» **What is required**: Copy out every line of the records in which "Viewport" can be found.

» **Provided information**:
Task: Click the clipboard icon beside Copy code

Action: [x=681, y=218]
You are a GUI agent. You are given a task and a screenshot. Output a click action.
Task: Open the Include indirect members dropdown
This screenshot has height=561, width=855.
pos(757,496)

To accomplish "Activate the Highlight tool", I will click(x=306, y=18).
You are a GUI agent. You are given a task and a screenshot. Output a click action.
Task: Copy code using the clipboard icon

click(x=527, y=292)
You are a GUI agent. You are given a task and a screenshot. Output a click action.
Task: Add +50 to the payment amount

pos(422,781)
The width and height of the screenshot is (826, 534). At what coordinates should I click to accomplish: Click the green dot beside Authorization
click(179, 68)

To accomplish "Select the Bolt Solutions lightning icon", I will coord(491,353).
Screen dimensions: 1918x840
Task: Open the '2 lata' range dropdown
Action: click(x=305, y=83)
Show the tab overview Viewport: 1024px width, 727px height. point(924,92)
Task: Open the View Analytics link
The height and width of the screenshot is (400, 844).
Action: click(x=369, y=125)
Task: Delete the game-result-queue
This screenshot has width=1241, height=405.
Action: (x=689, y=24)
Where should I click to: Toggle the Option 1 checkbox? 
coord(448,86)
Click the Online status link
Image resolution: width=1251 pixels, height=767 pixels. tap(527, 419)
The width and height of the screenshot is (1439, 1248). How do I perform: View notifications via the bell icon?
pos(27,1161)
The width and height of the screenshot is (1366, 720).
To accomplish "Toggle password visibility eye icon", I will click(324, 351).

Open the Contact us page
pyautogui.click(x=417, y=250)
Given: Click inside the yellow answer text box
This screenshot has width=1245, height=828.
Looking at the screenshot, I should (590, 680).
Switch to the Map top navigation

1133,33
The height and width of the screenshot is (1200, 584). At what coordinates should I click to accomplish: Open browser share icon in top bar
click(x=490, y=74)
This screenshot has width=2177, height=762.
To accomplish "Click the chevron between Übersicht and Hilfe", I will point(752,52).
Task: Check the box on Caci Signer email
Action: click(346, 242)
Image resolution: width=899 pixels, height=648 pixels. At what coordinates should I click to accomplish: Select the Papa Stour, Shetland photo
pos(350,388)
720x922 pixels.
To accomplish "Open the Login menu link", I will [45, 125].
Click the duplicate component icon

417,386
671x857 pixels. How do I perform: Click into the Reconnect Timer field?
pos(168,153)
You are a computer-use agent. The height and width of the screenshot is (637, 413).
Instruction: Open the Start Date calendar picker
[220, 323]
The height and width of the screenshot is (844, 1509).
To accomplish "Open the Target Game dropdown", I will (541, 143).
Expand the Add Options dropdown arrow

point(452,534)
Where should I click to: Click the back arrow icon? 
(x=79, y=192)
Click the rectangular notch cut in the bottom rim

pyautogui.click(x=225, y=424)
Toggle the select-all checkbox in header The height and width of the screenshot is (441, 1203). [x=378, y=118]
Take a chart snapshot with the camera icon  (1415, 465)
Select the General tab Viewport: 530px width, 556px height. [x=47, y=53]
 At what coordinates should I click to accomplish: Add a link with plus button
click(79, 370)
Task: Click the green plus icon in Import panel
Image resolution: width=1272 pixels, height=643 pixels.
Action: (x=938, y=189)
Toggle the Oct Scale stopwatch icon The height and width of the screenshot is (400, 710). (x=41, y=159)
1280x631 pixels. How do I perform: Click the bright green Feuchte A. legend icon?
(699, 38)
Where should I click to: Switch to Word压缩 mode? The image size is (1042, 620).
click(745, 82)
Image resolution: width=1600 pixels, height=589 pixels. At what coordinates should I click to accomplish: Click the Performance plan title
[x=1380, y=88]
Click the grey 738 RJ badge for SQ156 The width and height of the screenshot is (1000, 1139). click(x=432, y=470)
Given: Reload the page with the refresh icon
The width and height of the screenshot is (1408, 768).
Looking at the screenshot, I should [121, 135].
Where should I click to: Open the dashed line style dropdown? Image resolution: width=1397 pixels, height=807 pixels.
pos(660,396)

» **Response below**:
Show the tab overview Viewport: 1024px width, 727px height. point(924,92)
Select the General tab Viewport: 530px width, 556px height. [x=47, y=53]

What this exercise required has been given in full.